** Aim of the exercise **
The reply to the records below should contain exactly the lines from the line with "Terms (122, 934)" through the line with "London (105, 711)", and nothing besides.
___ Records for processing ___
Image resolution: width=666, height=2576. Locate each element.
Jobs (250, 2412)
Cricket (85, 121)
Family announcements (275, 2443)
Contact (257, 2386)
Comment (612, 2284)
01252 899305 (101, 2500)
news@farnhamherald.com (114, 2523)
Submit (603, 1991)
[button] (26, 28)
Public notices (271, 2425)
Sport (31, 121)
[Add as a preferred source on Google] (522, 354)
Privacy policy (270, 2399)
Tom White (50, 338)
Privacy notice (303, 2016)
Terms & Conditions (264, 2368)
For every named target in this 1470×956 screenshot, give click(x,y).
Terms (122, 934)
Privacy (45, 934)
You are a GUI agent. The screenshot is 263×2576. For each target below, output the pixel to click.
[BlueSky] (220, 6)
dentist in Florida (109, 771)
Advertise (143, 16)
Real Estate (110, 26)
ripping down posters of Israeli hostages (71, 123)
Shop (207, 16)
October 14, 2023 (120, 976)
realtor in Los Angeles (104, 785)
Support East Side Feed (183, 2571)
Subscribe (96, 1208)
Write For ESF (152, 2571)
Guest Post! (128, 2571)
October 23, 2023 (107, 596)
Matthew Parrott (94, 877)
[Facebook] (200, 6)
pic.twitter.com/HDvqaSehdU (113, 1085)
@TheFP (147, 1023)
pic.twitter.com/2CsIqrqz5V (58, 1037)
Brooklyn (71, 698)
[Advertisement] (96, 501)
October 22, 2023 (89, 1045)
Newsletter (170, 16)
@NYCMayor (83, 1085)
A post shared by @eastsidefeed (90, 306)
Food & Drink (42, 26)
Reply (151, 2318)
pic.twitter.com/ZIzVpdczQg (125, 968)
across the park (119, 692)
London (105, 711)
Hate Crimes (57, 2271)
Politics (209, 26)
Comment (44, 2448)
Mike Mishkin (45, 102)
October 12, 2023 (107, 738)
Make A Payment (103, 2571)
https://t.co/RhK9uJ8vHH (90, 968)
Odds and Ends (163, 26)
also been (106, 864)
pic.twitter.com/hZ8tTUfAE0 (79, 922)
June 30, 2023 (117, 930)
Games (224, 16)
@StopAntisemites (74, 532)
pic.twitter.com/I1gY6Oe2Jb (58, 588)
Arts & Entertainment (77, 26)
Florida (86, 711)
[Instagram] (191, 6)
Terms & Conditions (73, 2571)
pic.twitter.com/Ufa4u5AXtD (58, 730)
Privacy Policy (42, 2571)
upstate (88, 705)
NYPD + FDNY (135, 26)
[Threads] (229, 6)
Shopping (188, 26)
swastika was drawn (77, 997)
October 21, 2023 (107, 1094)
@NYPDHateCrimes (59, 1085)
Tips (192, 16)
___
** Exercise result **
Terms (122, 934)
Privacy (45, 934)
You are a GUI agent. The screenshot is 263×2576. For each target below, output the pixel to click.
[BlueSky] (220, 6)
dentist in Florida (109, 771)
Advertise (143, 16)
Real Estate (110, 26)
ripping down posters of Israeli hostages (71, 123)
Shop (207, 16)
October 14, 2023 (120, 976)
realtor in Los Angeles (104, 785)
Support East Side Feed (183, 2571)
Subscribe (96, 1208)
Write For ESF (152, 2571)
Guest Post! (128, 2571)
October 23, 2023 (107, 596)
Matthew Parrott (94, 877)
[Facebook] (200, 6)
pic.twitter.com/HDvqaSehdU (113, 1085)
@TheFP (147, 1023)
pic.twitter.com/2CsIqrqz5V (58, 1037)
Brooklyn (71, 698)
[Advertisement] (96, 501)
October 22, 2023 (89, 1045)
Newsletter (170, 16)
@NYCMayor (83, 1085)
A post shared by @eastsidefeed (90, 306)
Food & Drink (42, 26)
Reply (151, 2318)
pic.twitter.com/ZIzVpdczQg (125, 968)
across the park (119, 692)
London (105, 711)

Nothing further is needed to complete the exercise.